In some embodiments, the system may use Simpson's rule for numerical integration. For example, Simpson's rule is a Newton-Cotes formula for approximating the integral of a function using quadratic polynomials (i.e., parabolic arcs instead of the straight-line segments used in the trapezoidal rule). Simpson's rule can be derived by integrating a third-order Lagrange interpolating polynomial fit to the function at three equally spaced points. In particular, let the function f be tabulated at points x₀, x₁, and x₂equally spaced by distance h, and denote f_n=f(x_n).

At step 410, process 400 determines (e.g., using one or more components of system 200 (FIG. 2)) an effect of each value of the feature input based on the second prediction. For example, the system may determine an effect of each value of the first feature input on the first prediction based on the approximated integrated gradient. For example, the system may determine the effect of each value of the first feature input on the first prediction by determining a SHAP value for each value of the first feature input. For example, the conditional expectations may be used to predict SHAP values with no need for assuming feature independence or a more complex sampling-based approach.

In some embodiments, the system may determine a SHAP value to determine the effect of each value of the first feature input. For example, a SHAP value may comprise the contribution of a feature value to the difference between the actual prediction and the mean prediction is the estimated SHAP value given the current set of feature values. For example, the system may determine a respective contribution of each value to a difference between an actual prediction and a mean prediction. The system may determine a respective SHAP value based on the respective contribution. The system may determine the effect of each value based on the respective contribution. The system may determine the effect of each value based on the respective contribution.

For example, as explained above in relation to FIG. 1, SHAP values are beneficial in determining global interpretability—the collective SHAP values can show how much each predictor contributes, either positively or negatively, to a target variable. As such, the system may generate a variable importance plot, but it is able to show the positive or negative relationship for each variable with the target. The system may also determine local interpretability, in which each observation gets its own set of SHAP values, which greatly increases its transparency. For example, the system may generate a prediction and the contributions of the predictors. While conventional variable importance algorithms only show the results across the entire population but not on each individual case, the local interpretability of the present system enables an artificial intelligence model to pinpoint and contrast the effects of the factors. This local interpretability is based on a derivative existing, and/or being determinable, at each point in the domain of the model. For example, the gradient of any line or curve (e.g., a line or curve based on the model and/or function) indicates the rate of change of one variable with respect to another. This rate of change for one variable can then be used to determine the conditional expectation of another. Similarly, the integral is a numerical value equal to the area under the graph of a function for some interval (e.g., step-size) or a new function, the derivative of which is the original function (indefinite integral). As the system have generated an approximated rate of change (e.g., gradient) of an integral of a model or function, the system may determine SHAP values for a non-differentiable model.
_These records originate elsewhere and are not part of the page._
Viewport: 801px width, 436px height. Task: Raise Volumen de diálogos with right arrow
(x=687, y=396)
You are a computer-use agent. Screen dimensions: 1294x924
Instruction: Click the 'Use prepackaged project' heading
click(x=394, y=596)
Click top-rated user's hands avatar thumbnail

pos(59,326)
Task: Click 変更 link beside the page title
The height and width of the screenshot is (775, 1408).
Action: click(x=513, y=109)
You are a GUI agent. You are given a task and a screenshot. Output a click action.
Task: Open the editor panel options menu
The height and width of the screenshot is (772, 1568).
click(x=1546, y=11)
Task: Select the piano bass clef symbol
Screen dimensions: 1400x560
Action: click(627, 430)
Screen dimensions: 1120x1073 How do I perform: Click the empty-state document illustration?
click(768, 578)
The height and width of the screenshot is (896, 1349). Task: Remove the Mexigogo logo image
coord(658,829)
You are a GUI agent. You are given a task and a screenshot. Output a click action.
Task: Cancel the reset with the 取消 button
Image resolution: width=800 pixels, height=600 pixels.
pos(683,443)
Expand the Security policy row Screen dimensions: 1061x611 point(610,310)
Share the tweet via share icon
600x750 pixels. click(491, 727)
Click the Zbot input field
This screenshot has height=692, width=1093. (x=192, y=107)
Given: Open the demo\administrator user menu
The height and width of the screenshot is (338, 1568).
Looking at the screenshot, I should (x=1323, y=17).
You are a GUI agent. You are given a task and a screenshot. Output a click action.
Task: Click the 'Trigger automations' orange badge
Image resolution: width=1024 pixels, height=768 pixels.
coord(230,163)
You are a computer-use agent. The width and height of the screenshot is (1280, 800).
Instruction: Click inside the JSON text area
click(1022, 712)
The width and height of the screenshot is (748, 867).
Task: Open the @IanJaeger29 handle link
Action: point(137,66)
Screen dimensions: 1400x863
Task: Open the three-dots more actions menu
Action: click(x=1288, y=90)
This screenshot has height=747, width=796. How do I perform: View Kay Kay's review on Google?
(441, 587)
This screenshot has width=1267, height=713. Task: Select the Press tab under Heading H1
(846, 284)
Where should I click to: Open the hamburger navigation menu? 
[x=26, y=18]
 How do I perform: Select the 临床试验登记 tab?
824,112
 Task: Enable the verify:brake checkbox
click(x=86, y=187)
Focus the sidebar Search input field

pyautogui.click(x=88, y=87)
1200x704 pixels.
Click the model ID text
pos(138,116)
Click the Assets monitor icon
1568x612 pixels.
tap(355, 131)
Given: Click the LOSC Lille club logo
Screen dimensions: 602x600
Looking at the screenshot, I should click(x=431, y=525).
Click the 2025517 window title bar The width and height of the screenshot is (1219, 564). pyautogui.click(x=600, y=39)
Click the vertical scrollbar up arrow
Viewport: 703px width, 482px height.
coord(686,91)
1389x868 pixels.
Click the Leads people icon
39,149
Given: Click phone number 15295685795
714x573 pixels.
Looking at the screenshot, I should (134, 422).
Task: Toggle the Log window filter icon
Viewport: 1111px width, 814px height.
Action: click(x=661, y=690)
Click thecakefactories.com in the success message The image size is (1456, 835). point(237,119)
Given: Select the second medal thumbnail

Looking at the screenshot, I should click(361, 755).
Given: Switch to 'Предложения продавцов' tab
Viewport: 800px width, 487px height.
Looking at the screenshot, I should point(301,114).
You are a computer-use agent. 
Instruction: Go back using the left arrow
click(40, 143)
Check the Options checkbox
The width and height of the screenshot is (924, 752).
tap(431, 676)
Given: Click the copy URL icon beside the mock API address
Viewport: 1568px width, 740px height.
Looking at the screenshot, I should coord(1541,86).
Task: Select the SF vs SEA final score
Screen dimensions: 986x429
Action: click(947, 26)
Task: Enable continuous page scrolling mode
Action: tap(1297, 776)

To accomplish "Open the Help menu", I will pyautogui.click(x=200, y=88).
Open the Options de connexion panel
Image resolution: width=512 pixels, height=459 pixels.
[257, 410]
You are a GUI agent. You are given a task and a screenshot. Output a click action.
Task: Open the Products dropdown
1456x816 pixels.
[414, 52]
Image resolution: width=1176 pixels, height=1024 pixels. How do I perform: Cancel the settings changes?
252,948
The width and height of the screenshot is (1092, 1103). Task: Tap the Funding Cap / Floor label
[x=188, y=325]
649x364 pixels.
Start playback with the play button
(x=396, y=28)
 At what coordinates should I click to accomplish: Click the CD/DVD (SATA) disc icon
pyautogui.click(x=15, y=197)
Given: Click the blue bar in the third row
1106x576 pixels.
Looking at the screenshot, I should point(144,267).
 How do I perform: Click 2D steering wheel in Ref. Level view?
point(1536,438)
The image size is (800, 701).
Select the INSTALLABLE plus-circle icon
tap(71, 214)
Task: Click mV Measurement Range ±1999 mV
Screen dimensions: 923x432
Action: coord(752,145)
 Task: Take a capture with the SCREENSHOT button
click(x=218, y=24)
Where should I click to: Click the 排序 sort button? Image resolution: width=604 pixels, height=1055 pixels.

At step 412, process 400 generates (e.g., using one or more components of system 200 (FIG. 2)) for display, a recommendation for a cause of the known label based on the effect. For example, the system may generate for display, on a user interface, a recommendation for a cause of the known label in the dataset based on the effect of each value of the first feature input on the first prediction. Additionally or alternatively, the system may generate an additional recommendation for a response to the known label. For example, in instances where a known label comprises a refusal of a credit application, and wherein the plurality of values indicates credit history of a user, the system may determine a response based on the cause and generate for display a second recommendation for executing the response. In another example, in instances where a known label comprises a detected identity theft, and wherein the plurality of values indicates a user transaction history, the system may determine an identity theft response based on the cause and generate for display a second recommendation for executing the identity theft response.

For example, in embodiments where the known label comprises a detected fraudulent transaction, the system may identify the occurrence of the known label as well as indicate which value (e.g., a given transaction and/or characteristic thereof) caused the label. In embodiments where the known label comprises a detected cyber incident, the system may identify the occurrence of the known label as well as indicate which value (e.g., an instance of network activity and/or characteristic thereof) caused the label. In embodiments where the known label comprises a refusal of a credit application, the system may identify the occurrence of the known label as well as indicate which value (e.g., a given applicant or account value, user history category, regulation criteria, and/or characteristic thereof) caused the label. In embodiments where the known label comprises a detected identity theft, the system may identify the occurrence of the known label as well as indicate which value (e.g., a transaction and/or characteristic thereof) caused the label.

The above-described embodiments of the present disclosure are presented for purposes of illustration and not of limitation, and the present disclosure is limited only by the claims which follow. Furthermore, it should be noted that the features and limitations described in any one embodiment may be applied to any embodiment herein, and flowcharts or examples relating to one embodiment may be combined with any other embodiment in a suitable manner, done in different orders, or done in parallel. In addition, the systems and methods described herein may be performed in real time. It should also be noted that the systems and/or methods described above may be applied to, or used in accordance with, other systems and/or methods.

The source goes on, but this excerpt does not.